El fenómeno de lo masivo en nuestras sociedades hace tiempo que superó los umbrales de lo sostenible y vivible. Metrópolis de decenas de millones de habitantes; centros comerciales como hormigueros, estadios en los que pueden caber ciudades; universidades con centenas de miles de alumnos; aglomeraciones que paralizan las calles cotidianamente y producen gases de efecto invernadero, en fin, obsolescencia programada que garantiza la reproducción ampliada permanente de todo lo masivo. Todo eso ya no puede seguir y el coronavirus no es sino un síntoma más de esa insostenibilidad. Tenemos que disminuir los amontonamientos y movernos en escalas de contacto más pequeñas, manejables, vivibles. Sin embargo, ese cambio en la articulación de lo masivo debe partir de la decisión libre de la sociedad y los ciudadanos, y no de los poderes estatales y económicos que ahora descubren la forma y los dispositivos para mantenernos separados. No únicamente por medio de los ejércitos en las calles y el miedo, sino también a través de la entrega individualizada, a domicilio, de alimentos, informaciones, educación, bienes, y futuros individuales: el perfil, la identidad de cada uno, y el futuro de esa identidad vueltos mercancías y comercializados en Facebook, YouTube, Netflix y toda la panoplia de “redes sociales”.

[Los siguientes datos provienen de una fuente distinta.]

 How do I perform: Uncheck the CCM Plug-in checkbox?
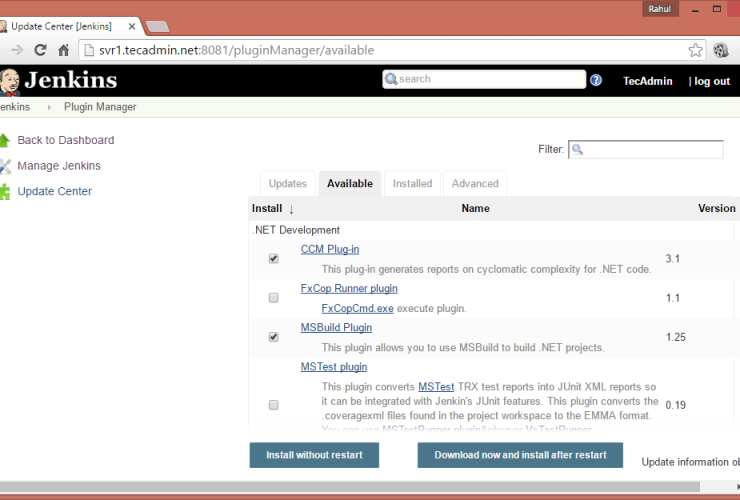274,259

Para la izquierda, para los rebeldes y contestatarios, el aislamiento y la disgregación de lo colectivo es una estrategia de desarme. La huelga, el paro, la marcha, la protesta, el piquete, el cacerolazo, todas esas acciones dependen del juntarnos, del hacer fuerza con los cuerpos, de mostrar el poder del nosotros. Aislados no hay poder común, sino sólo, quizá, testimonio numérico de una opinión entre otras, como tantas que se procesan cada día en change.org. Así que, si queremos que la potencia de la rebelión siga existiendo, tenemos que obligar al Estado a que cumpla su papel y resuelva su problema de insuficiencia de servicios de atención a la salud. En lugar de domesticar a la sociedad, que mejore sus hospitales y equipos. Y que lo haga de tal manera que no haya ninguna epidemia por venir que lo rebase. Si es necesario reorientar la economía, la propiedad, las instituciones, que se haga, pero que no sean sus insuficiencias las que nos obliguen a desarmar nuestra protesta, nuestra vida.

El problema de la insuficiencia de servicios de salud es del Estado. El nuestro es como queremos vivir juntos, en qué proporciones de carnalidad y virtualidad, de cercanía y distancia, vamos a movernos. Pero sobre todo nuestra cuestión es con qué calidad queremos vivir la vida, ¿infinitamente solos con tal de sobrevivir? ¿Qué lugar debemos otorgar a la muerte en nuestro horizonte? Y plantearnos esta pregunta no porque falten camas y ventiladores, no por el coronavirus, sino porque somos la comunidad ética de los humanos.

Bibliografía

Agamben Giorgio, Homo sacer. El poder soberano y la vida desnuda, Argentina, Adriana Hidalgo, 2016.

Bobbio Norberto y Bovero Michelangelo, Origen y fundamentos del poder político, 1ª edición, México, Grijalbo, 1985.

Dean Jodi, The communist horizon, Londres, Verso, 2012.

Foucault Michel, Seguridad, territorio, población, Argentina, Fondo de Cultura Económica, 2006.

Hayek Friedrich, Individualism and economic order, EUA,University of Chicago Press, 1948.

Hirschman Albert O, Las pasiones y los intereses, México, Fondo de Cultura Económica, 1978.

Stiegler Bernard, Dans la disruption. Comment ne pas devenir fou? París, Babel, 2016.